Start of The data

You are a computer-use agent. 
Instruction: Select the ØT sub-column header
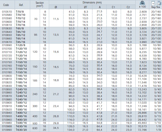(x=85, y=7)
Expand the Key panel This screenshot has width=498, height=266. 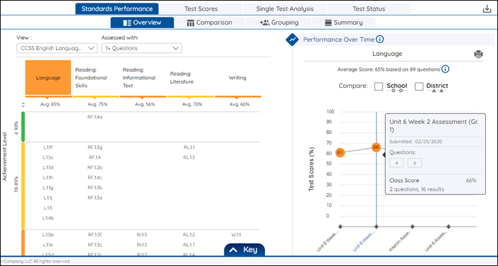244,250
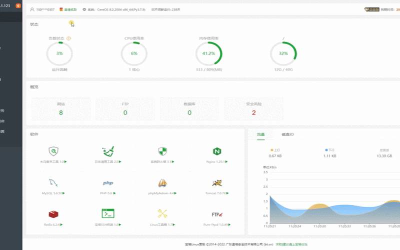Click the Redis red cube icon

click(x=53, y=214)
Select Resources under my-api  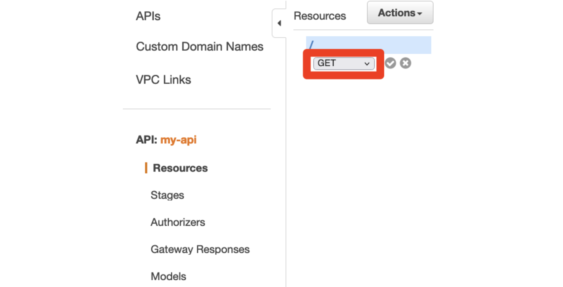coord(180,168)
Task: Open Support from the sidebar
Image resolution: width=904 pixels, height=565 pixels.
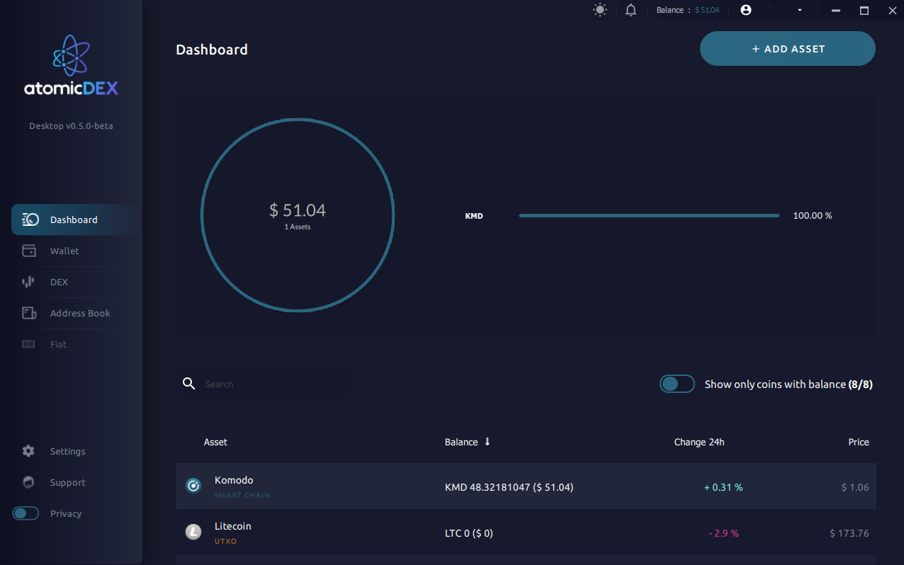Action: 67,482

End of The data

| What you should do |
Put the lines of the items, from the one containing "Task: Open Support from the sidebar" through the end of the items, into a Markdown table with the columns "No." and "Line", numbering each row and leaving out blank lines and the pictures.

| Expected output |
| No. | Line |
|---|---|
| 1 | Task: Open Support from the sidebar |
| 2 | Image resolution: width=904 pixels, height=565 pixels. |
| 3 | Action: 67,482 |